Other Imaging Findings
Other imaging studies include angiography and radionuclide imaging that can be helpful in diagnosing lower gastrointestinal bleeding.
Other Diagnostic Studies
Nasogastric tube lavage may be helpful in the diagnosis of lower gastrointestinal bleeding. NGT helps in differentiating LGIB from UGIB. Evidence of old (brown colored or 'coffee grounds') or fresh blood documents presence of UGIB. Evidence of bilious material rules out bleeding distal to the pylorus.
Treatment
Medical Therapy
The aims of treatment are to resuscitate the patient, identify the source of blood loss and stop any ongoing bleeding, and reduce the risk of a recurrent bleed. It is essential to identify patients who are high risk.

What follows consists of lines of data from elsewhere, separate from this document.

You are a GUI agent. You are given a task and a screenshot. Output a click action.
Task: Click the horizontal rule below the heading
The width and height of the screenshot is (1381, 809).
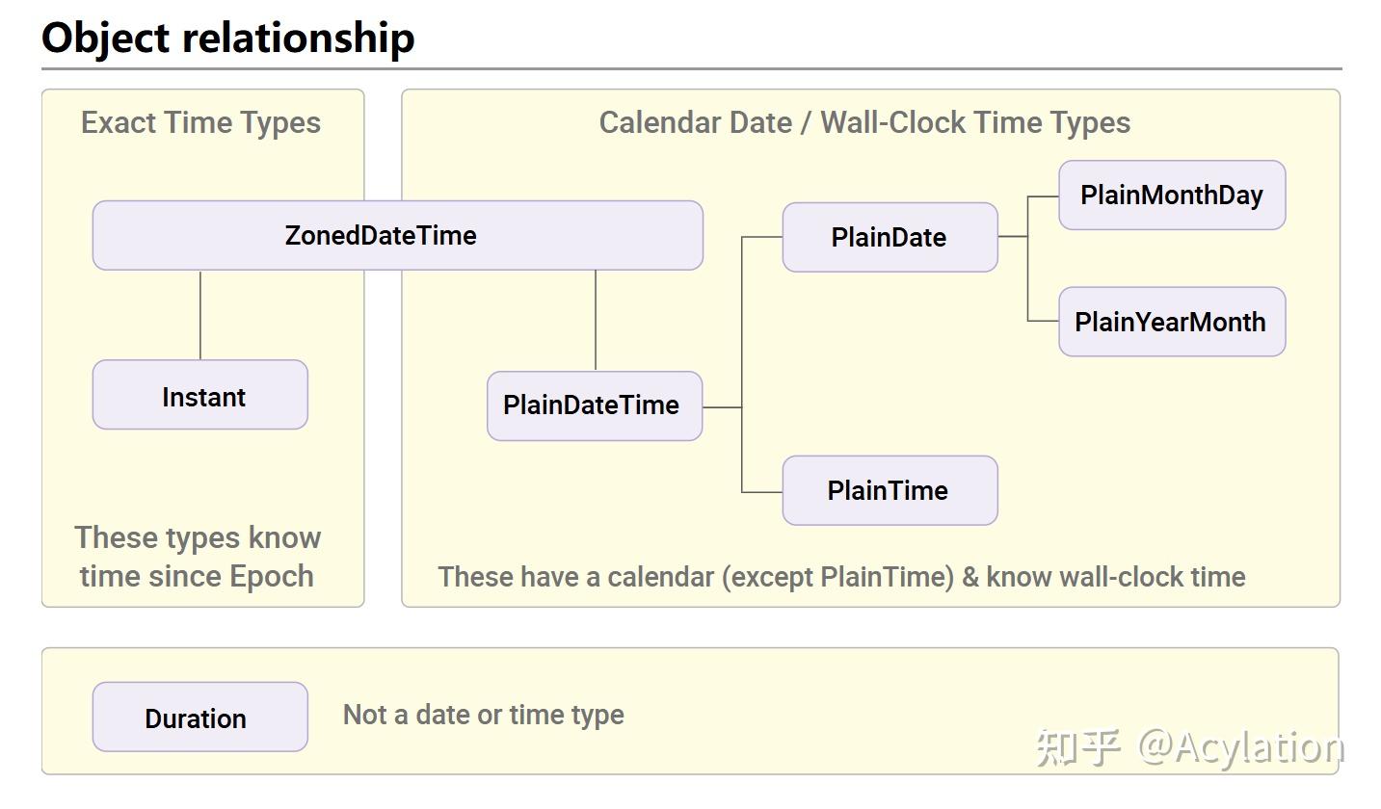[x=691, y=69]
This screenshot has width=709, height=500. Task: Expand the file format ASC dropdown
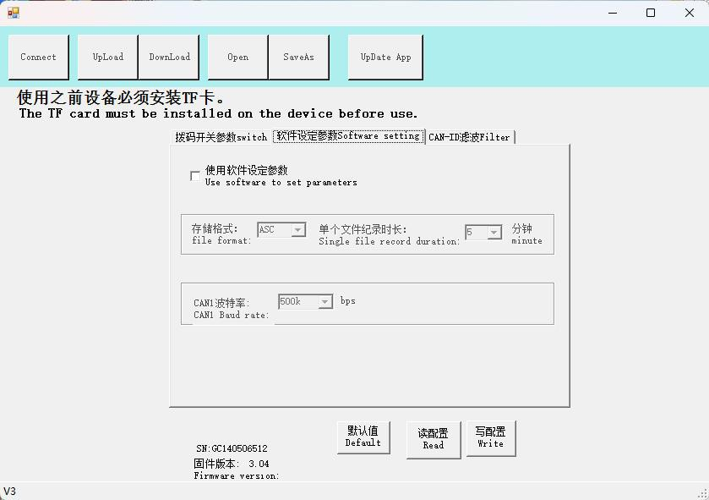[x=297, y=230]
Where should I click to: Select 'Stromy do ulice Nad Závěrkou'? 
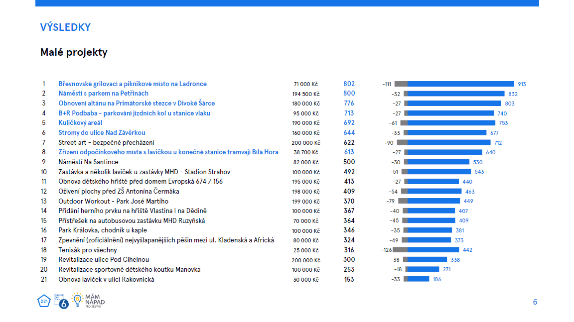102,133

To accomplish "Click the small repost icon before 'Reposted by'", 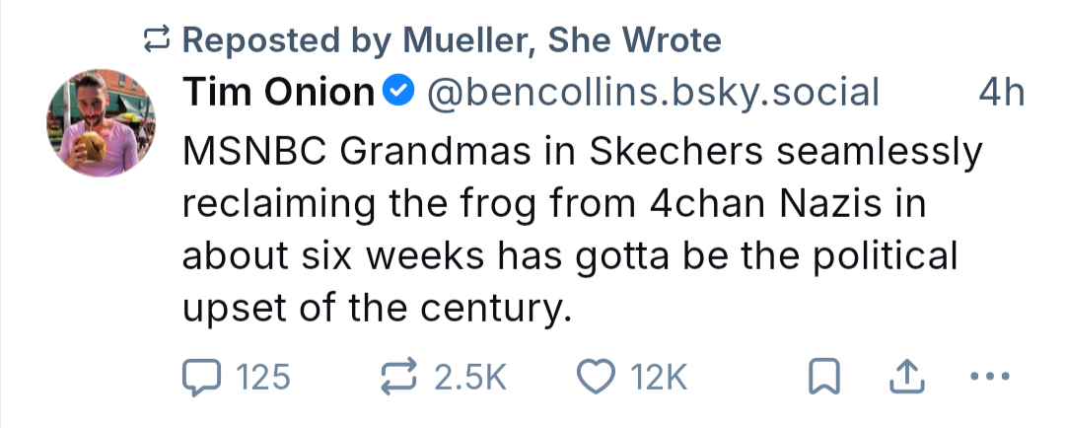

This would include elderly patients; those with severe ongoing bleeding or recurrent bleeding; and patients with multiple comorbid conditions, in particular, those patients with cardiac, renal, respiratory, and liver disease. Treatment depends on the mode of presentation, the severity of the bleed, and the underlying pathology. Bleeding points can be treated with endoscopy, interventional radiology, or surgery. After identification of the source of bleeding using endoscopy, therapeutic options include monopolar or bipolar diathermy, argon plasma coagulation (APC), epinephrine injections, and endoloops and hemoclips, used individually or in combination. These methods can be used to treat many of the causes of LGIB, including diverticular bleeding, angiodysplasia, radiation proctitis, and post-polypectomy bleeding interventional radiology can be used to visualize a bleeding vessel and to stop the bleeding through embolization of the vessel. Surgery may be required if less invasive measures cannot be applied or are not effective. Pharmacotherapy is only used as an adjuvant therapy for all patients with LGIB. Epinephrine is used alone or in conjunction with other surgical techniques to treat a variety of causes of LGIB.
Surgery
Emergency surgery may be needed to control bleeding in about 10% to 25% of patients in whom nonoperative management is unsuccessful or unavailable. The various endoscopic interventions employed in the management of lower gastrointestinal bleeding include argon plasma coagulation, bipolar or Heater probe, endoloops and hemoclips, and interventional radiology.
Primary Prevention
Effective measures for the primary prevention of lower GI bleeding include techniques to prevent the related conditions. Promoting a healthy lifestyle by eating a healthy diet, exercising lightly, and avoiding alcohol and tobacco can reduce the risk associated conditions.
Secondary Prevention
Secondary primary preventive measures of lower gastrointestinal bleeding is similar to primary prevention.